When I finally pulled up to my 18th century Saltbox with only candles flickering in the windows to greet me, all I could do was turn off the car engine, the lights, the heat and the radio and sit in the driver’s seat. I couldn’t get out of the car. I didn’t want to. I wanted to hold on ever so tightly to the silence and holiness that had engulfed me. For all was a beautiful calm and all was brilliantly bright. God’s confirmation that I was right where I was supposed to be was filling my heart.

Earlier that night at Bible study we talked about the gifts God wants to give to us in this holy season. Gifts that are not store bought but rather gifts that come from a heavenly storehouse. The gifts from God to us, God’s beloved, that are meant to bless us and to fill our hearts with joy. Gifts of grace to the one who stands in need of a second chance. Gifts of forgiveness to the one who has crossed a line and who has hurt someone they love. Gifts of healing to the body riddled with disease. Gifts of hugs to the one who is lonely. Gifts of smiles to the one who can’t seem to find anything to smile about. Gifts of a silent and holy night to the one who needed to know God was indeed with her.
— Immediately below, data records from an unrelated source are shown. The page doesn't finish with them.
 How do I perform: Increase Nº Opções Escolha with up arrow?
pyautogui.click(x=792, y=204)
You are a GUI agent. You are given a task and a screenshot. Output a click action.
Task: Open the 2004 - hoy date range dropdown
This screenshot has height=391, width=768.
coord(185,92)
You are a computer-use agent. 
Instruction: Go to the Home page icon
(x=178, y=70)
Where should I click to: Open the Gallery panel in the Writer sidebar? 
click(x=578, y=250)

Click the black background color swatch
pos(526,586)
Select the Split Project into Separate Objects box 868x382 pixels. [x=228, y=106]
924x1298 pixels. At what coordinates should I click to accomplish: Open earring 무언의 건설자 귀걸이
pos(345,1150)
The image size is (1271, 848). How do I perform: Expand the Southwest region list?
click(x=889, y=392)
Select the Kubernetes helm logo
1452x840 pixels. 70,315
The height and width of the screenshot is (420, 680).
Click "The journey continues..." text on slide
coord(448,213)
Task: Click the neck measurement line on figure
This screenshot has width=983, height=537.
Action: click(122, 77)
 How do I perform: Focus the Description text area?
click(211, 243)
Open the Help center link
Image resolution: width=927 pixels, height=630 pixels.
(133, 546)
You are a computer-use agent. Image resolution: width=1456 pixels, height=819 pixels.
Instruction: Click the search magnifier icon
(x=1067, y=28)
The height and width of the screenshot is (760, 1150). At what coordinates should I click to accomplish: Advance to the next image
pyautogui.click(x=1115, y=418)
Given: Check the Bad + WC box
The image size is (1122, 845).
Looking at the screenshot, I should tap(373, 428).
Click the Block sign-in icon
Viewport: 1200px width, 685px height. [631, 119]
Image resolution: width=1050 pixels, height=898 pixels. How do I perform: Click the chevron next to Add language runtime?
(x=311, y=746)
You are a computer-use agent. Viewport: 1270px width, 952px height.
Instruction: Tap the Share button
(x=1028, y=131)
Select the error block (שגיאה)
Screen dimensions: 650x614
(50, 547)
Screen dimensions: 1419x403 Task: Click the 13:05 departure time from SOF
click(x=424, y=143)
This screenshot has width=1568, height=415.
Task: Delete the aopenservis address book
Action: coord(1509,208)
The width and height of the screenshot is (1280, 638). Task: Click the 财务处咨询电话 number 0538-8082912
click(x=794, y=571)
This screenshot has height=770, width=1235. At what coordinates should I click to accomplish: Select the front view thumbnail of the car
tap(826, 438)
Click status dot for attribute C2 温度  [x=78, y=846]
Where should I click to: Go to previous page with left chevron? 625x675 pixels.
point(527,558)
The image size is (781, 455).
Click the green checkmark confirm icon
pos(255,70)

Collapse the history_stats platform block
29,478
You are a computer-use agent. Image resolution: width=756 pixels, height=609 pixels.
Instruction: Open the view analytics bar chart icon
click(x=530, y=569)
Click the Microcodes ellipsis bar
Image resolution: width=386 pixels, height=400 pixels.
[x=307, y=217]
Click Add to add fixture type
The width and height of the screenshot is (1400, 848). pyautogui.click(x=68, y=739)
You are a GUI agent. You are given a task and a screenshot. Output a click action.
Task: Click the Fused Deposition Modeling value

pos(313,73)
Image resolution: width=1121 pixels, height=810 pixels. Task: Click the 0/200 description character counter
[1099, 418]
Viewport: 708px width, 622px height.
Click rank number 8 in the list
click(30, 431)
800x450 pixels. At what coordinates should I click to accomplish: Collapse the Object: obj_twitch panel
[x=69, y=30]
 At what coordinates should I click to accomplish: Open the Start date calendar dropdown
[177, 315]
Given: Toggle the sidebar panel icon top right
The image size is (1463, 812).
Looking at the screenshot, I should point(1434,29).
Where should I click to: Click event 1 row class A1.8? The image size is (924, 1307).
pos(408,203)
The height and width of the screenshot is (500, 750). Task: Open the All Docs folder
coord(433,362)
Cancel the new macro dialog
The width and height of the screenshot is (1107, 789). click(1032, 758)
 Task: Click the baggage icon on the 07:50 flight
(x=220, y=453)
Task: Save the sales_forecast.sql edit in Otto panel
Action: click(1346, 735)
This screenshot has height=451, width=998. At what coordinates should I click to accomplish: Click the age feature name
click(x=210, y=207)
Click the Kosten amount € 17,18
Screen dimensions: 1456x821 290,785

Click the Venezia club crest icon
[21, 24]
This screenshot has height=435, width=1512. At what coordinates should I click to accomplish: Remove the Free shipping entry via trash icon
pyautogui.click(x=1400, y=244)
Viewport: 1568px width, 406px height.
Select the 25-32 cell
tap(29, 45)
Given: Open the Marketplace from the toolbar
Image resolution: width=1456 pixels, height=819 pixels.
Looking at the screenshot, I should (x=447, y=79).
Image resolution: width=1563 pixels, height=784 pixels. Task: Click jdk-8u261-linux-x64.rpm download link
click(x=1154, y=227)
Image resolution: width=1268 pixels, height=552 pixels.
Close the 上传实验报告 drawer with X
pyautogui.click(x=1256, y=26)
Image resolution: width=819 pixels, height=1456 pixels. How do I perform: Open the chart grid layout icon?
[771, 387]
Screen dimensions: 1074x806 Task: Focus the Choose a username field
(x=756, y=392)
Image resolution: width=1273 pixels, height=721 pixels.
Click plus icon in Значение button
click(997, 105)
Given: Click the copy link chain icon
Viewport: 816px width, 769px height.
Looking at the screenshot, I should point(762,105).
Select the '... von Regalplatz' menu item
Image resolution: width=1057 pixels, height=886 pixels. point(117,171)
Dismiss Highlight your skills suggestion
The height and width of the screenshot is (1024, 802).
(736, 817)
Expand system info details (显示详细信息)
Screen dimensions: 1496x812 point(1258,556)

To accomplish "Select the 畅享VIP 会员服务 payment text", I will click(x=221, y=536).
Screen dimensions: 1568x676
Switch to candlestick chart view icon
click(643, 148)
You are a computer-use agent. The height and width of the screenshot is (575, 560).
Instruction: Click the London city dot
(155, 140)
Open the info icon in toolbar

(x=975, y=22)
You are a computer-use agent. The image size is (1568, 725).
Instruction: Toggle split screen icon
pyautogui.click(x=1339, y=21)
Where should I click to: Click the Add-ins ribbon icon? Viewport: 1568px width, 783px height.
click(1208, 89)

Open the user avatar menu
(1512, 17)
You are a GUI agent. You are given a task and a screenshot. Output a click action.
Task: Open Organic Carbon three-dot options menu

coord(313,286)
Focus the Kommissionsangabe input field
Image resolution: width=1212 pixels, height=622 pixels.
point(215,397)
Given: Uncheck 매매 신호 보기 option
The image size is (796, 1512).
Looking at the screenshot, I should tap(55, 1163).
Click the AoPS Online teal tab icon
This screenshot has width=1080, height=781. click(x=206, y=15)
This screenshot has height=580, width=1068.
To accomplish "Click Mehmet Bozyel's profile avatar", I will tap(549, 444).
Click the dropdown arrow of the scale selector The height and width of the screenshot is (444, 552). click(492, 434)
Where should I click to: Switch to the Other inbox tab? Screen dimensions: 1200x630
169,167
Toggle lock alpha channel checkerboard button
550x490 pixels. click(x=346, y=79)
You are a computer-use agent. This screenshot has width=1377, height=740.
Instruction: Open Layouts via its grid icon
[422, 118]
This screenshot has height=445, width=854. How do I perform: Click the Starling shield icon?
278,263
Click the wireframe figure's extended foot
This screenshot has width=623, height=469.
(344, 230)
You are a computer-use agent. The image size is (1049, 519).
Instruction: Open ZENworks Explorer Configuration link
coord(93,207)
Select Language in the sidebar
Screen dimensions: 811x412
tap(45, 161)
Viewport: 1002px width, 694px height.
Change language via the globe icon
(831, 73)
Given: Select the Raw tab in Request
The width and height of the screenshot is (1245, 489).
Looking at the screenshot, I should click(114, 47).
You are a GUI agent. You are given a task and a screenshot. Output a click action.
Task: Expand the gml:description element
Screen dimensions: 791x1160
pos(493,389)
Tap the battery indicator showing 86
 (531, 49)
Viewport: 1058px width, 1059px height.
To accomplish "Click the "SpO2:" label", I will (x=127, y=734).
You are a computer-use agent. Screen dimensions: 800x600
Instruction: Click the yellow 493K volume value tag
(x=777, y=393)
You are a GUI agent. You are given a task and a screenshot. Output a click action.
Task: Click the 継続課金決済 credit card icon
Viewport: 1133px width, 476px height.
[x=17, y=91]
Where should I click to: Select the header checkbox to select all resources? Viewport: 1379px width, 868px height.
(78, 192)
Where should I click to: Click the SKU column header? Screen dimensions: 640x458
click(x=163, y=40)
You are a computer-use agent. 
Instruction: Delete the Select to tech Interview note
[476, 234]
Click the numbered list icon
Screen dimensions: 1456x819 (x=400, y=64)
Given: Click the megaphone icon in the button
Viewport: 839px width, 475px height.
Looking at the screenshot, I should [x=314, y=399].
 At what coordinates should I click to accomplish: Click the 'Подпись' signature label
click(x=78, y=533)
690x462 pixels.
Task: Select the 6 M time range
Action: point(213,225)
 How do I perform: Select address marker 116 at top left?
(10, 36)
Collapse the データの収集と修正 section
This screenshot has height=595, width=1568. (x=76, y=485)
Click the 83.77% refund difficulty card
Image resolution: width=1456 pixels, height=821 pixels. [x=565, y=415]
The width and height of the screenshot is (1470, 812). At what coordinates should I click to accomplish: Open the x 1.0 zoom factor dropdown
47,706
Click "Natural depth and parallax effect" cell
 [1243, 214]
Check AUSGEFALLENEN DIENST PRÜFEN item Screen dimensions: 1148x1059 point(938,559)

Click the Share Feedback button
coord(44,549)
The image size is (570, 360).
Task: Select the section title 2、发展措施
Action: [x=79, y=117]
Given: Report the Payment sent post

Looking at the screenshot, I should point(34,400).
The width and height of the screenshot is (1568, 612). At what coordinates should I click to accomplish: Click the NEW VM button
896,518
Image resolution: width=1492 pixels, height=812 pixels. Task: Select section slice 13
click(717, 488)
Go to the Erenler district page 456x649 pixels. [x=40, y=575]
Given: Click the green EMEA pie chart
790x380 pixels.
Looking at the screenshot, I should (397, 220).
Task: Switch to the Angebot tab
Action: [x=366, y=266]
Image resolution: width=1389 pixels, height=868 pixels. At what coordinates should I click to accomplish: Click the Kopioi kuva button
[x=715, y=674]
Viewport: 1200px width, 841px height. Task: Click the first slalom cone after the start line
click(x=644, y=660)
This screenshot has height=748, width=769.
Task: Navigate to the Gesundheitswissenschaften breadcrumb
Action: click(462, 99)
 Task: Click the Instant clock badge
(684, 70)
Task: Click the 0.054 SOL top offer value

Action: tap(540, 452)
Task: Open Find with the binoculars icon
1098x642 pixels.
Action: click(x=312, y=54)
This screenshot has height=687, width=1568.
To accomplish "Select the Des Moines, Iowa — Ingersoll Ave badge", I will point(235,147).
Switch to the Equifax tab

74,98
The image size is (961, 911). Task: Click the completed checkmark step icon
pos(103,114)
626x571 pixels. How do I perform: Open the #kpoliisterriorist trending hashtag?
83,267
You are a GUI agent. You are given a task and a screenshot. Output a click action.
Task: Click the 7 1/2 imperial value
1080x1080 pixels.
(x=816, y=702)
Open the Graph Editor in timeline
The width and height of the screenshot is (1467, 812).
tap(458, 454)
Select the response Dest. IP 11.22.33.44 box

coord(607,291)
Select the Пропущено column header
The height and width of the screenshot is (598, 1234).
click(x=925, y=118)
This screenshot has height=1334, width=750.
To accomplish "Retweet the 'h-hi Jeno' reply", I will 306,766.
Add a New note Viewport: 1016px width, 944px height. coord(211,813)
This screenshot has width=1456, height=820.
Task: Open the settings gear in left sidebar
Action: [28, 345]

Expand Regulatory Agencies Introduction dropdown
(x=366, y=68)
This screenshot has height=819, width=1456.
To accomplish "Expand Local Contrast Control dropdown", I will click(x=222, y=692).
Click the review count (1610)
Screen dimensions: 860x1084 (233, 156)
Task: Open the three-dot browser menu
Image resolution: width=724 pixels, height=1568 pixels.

I knew I had to eventually get out of the car. But before doing so, I whispered my “thank you” to God and then I made a promise. I promised to always keep my heart opened to receiving the real gifts of Christmas.

And so may this Advent you promise to do the same. Be alert to the real gifts being given to you that are not from a store, but rather come from God’s divine storehouse. And may you find yourself discovering the beauty of a silent and holy night. For it does exist. It is not some fairytale. God is always with us.